Finance Minister Jun Azumi suggested last Friday (local time) that Japan could roll back an emergency currency swap arrangement agreed last year and expiring in October.
Japanese media has also speculated that Tokyo could abort a plan to buy South Korean government bonds, a step agreed as part of financial and economic cooperation between the two countries.
Japan's Cabinet today held a meeting to discuss a response to what Japan considered a provocative visit of South Korea's president to disputed islands earlier this month.
Chief Cabinet Secretary Osamu Fujimura said Prime Minister Yoshihiko Noda told his cabinet to consider additional measures to deal with the conflict, beyond usual diplomatic channels.
"Prime Minister Noda instructed ministers to prepare peaceful solution in accordance with an international law, strengthen information policy ... and consider possible additional measures," Fujimura told reporters.
Azumi would not comment on the swap deal and other ministers said the issue was not even discussed.
The islands, known as Dokdo in Korea and Takeshima in Japan, lie equidistant from the two mainlands and are believed to contain frozen natural gas deposits potentially worth billions of dollars.
Japan recalled its ambassador to South Korea after Lee became the first South Korean leader to set foot on the islands.
Azumi last week called off his trip to Seoul scheduled for this week and the government postponed two other ministerial-level meetings between the two countries originally planned for the end of the month.

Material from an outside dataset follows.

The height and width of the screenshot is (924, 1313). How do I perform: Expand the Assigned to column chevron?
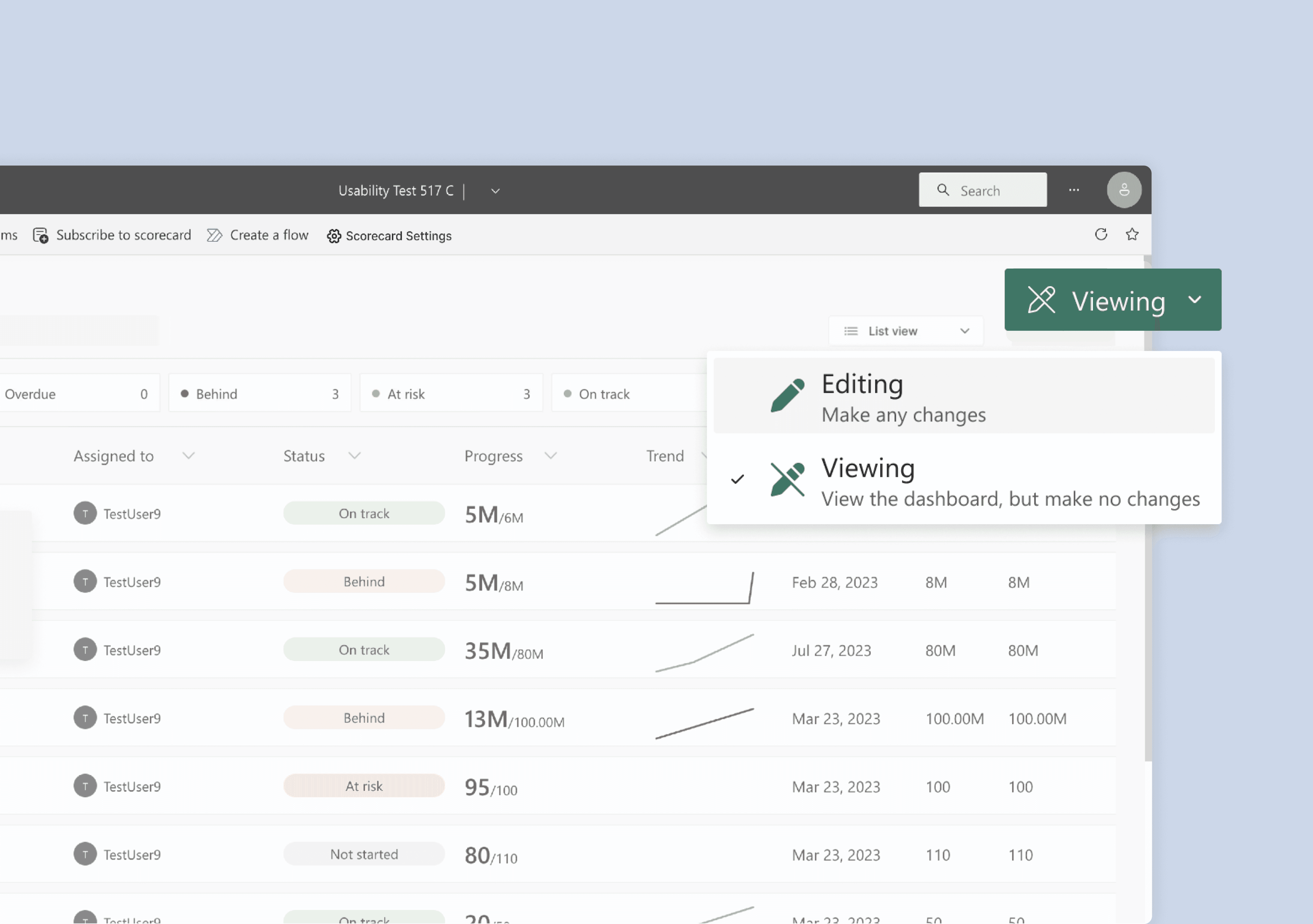(189, 456)
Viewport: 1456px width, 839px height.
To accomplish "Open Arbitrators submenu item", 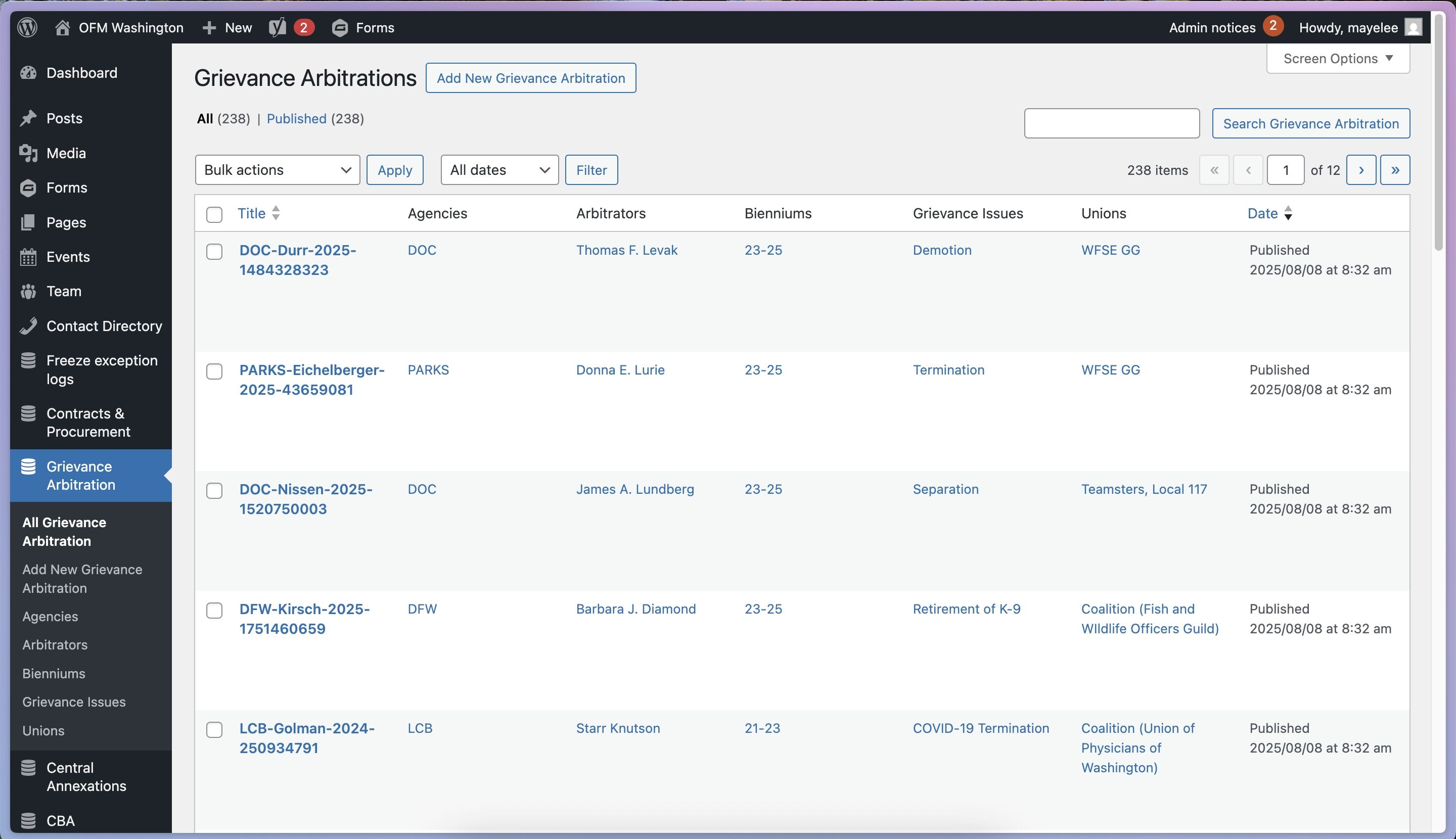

Tokyo has said it will take the long-running islands territorial dispute to the International Court of Justice.
But it would be unusual for Japan to play the economic card in disputes with its neighbours.
"They are talking about it but I am not sure they will carry through the threats. Talk is cheap," said Koichi Nakano, Sophia University professor and political commentator.
Japan's ruling Democrats, under voter pressure and likely to lose the next election, seemed to have over reacted to media criticism that they were too soft in disputes with Japan's neighbours, said Nakano.
The spat with South Korea coincides with a stand-off between Japan and China over another island chain, which sparked major anti-Japanese protests in China last week.
Tokyo has stressed the dispute with Beijing over the islands, known as the Senkaku in Japan and the Diaoyu in China, should not hurt ties between Asia's two biggest economies.
Despite ever-closer economic ties, memories of Japanese militarism run deep in China and South Korea and overlap with present day rivalry over markets, economic and diplomatic influence and natural resources.